ESPE Abstracts (2023) 97 P1-43

1Pediatric Endocrinology La Paz University Hospital, Madrid, Spain. 2Nutrition and Endocrinology Department Málaga Regional University Hospital, Málaga, Spain. 3Pediatric Endocrinology Niño Jesús University Hospital, Madrid, Spain. 4INGEMM, IdiPAZ, La Paz University Hospital and CIBERER, U753, ISCIII, Madrid, Spain. 5INGEMM, La Paz University Hospital, Madrid, Spain


Introduction: Neonatal Diabetes Mellitus (NDM) is characterised by severe hyperglycaemia, usually diagnosed in the first 6 months of life. Genetic diagnosis helps distinguishing between its different causes and between transient (TNDM) and permanent (PNDM) forms, with repercussions on the therapeutic approach and follow-up.

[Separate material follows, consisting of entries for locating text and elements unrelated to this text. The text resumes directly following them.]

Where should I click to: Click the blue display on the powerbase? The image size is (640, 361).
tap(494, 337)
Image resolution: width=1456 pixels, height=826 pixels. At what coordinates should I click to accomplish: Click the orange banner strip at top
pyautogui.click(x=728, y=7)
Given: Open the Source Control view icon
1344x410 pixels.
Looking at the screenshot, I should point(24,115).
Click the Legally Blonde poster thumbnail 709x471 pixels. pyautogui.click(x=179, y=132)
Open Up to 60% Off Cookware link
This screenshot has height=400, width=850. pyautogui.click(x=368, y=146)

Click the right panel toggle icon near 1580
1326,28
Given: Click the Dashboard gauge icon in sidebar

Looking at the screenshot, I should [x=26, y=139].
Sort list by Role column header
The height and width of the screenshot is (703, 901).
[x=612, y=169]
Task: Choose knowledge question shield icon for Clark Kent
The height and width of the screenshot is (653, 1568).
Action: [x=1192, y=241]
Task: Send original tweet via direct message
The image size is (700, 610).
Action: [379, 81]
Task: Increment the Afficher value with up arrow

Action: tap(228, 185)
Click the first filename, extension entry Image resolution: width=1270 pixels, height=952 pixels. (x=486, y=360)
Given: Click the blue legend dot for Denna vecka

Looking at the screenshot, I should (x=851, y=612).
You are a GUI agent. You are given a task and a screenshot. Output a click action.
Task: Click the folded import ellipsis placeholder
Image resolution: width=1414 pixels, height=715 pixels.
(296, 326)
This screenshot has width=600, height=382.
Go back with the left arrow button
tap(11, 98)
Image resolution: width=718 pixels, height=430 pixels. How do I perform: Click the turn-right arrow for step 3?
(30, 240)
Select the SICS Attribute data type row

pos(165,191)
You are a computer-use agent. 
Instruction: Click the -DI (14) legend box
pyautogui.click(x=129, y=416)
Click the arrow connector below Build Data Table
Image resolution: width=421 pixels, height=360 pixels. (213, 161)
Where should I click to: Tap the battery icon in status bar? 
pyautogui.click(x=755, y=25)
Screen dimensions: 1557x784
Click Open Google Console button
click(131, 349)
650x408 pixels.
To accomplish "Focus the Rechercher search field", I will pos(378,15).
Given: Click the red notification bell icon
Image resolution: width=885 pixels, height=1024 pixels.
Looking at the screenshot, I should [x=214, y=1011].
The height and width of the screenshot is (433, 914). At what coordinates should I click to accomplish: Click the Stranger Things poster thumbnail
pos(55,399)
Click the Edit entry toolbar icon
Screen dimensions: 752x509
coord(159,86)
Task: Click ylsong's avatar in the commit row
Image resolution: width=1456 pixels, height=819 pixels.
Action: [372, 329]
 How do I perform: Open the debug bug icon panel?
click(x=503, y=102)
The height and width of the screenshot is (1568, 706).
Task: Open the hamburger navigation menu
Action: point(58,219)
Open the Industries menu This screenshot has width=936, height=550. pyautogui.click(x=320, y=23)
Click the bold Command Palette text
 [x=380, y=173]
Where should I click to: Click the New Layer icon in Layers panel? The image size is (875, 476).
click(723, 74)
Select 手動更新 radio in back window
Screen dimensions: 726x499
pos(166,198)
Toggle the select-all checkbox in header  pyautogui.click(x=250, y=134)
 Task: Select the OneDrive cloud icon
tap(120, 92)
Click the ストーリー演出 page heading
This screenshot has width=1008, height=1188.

Aim: Clinical and molecular characterisation of a series of NMD cases under endocrinological follow-up between 2014-2022.

Material and Methods: Descriptive, cross-sectional, multicentre study of 9 NDM cases genetically confirmed by targeted NGS panel. Detected variants were classified according to ACMG criteria and prioritised using confidence and quality criteria, coverage (20x bp >95%), allele frequency <1% (gnomAD controls, V2.1.1), impact ("missense", "nonsense", "frameshift", "splicing effect") and in silico prediction of pathogenicity (CADD V1.6, score > 20).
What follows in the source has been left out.